• Exercise data:
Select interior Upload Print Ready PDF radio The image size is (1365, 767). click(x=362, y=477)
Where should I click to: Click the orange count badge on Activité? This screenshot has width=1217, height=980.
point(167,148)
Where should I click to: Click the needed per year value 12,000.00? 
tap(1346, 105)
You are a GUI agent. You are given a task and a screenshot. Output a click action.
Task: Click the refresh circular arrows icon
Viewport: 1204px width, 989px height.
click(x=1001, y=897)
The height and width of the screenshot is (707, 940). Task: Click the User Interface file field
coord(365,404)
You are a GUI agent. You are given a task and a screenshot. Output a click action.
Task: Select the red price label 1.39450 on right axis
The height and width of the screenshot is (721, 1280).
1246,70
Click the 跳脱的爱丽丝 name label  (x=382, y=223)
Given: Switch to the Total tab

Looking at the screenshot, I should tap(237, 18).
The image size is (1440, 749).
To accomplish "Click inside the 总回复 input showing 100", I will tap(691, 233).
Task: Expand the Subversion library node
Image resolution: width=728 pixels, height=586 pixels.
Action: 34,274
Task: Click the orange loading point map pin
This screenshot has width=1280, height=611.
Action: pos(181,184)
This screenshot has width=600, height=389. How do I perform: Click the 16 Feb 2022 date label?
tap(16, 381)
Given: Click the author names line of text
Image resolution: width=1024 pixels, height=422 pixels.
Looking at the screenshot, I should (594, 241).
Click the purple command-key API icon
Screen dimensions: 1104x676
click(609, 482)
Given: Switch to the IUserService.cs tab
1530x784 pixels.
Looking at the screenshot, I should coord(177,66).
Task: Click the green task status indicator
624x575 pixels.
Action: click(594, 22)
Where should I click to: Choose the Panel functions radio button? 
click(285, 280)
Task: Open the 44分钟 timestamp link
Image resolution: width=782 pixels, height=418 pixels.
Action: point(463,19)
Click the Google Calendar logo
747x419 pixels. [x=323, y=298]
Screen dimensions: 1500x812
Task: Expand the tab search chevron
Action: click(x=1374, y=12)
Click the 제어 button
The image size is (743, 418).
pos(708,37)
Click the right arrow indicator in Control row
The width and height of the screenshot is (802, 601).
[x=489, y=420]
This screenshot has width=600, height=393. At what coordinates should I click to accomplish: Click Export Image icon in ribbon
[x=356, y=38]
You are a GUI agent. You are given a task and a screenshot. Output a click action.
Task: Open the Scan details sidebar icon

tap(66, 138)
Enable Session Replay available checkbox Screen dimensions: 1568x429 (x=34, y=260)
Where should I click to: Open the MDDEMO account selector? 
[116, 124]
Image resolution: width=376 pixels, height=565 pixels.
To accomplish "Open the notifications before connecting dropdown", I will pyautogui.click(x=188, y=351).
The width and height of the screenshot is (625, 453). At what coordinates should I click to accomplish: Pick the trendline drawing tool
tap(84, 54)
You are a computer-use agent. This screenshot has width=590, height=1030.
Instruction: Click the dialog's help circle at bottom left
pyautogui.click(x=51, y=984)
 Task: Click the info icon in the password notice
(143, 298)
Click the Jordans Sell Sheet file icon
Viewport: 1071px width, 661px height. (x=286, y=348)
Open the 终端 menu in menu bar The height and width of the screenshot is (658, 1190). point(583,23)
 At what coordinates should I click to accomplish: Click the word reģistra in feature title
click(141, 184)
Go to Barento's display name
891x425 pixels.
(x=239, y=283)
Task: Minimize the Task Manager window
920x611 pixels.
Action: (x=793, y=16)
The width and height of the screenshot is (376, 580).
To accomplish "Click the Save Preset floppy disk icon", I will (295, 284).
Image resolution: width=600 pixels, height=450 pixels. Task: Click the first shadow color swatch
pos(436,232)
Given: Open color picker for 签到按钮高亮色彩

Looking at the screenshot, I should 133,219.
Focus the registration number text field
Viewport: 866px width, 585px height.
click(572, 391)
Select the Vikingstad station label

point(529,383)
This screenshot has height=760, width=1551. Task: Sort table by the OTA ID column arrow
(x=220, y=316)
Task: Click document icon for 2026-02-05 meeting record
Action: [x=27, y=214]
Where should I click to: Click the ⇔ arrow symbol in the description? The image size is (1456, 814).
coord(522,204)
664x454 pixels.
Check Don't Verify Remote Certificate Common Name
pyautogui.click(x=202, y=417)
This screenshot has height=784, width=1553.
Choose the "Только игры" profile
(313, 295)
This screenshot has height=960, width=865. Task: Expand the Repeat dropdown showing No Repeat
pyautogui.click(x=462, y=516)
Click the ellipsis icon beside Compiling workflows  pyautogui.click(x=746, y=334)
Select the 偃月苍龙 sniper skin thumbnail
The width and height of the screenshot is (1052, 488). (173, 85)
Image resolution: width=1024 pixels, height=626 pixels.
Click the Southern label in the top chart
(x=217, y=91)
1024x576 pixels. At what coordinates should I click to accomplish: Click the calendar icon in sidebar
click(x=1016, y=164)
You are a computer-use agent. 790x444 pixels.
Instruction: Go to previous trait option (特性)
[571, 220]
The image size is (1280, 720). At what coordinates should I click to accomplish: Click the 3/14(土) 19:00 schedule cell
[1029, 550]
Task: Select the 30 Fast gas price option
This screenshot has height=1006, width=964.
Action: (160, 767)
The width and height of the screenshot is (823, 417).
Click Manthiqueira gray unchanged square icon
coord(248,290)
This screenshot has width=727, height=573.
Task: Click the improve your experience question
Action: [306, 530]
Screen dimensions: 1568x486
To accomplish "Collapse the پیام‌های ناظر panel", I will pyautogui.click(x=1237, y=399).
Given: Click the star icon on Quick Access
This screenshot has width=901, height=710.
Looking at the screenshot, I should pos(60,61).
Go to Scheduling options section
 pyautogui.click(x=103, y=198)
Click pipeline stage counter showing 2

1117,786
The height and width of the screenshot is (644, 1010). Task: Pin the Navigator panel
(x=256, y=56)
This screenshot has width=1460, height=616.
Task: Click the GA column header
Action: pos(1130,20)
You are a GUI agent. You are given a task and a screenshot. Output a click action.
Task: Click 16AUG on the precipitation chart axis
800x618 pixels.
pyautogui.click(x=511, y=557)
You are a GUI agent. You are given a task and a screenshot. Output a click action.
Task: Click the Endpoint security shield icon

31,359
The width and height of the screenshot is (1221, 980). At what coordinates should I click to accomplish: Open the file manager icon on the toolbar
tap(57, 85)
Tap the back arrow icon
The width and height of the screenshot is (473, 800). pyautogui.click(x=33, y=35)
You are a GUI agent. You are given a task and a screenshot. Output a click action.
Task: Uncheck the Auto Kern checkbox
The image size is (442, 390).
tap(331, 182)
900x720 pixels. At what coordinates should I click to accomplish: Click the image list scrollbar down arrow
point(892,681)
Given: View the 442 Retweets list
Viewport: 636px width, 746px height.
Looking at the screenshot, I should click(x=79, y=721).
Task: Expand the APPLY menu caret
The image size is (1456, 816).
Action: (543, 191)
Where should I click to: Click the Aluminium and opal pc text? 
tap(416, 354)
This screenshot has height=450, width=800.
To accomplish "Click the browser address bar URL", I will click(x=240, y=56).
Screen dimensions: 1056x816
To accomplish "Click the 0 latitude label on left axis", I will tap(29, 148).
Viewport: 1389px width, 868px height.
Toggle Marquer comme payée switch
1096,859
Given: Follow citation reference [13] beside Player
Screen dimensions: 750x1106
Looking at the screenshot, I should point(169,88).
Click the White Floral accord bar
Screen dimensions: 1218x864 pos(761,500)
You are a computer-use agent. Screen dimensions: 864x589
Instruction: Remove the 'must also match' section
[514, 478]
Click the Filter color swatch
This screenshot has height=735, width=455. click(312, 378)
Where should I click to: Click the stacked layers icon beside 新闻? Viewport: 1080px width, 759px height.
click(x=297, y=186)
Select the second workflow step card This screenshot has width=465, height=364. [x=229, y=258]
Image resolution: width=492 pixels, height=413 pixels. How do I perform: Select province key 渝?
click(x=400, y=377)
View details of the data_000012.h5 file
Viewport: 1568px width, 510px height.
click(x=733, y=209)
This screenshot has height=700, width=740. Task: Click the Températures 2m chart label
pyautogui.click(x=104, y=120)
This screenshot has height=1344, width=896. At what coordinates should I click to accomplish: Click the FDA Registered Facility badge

• What you should do: Find the word "menu" in the entries and show each line where it is found.

• Exercise solution:
Open the 终端 menu in menu bar The height and width of the screenshot is (658, 1190). point(583,23)
Task: Expand the APPLY menu caret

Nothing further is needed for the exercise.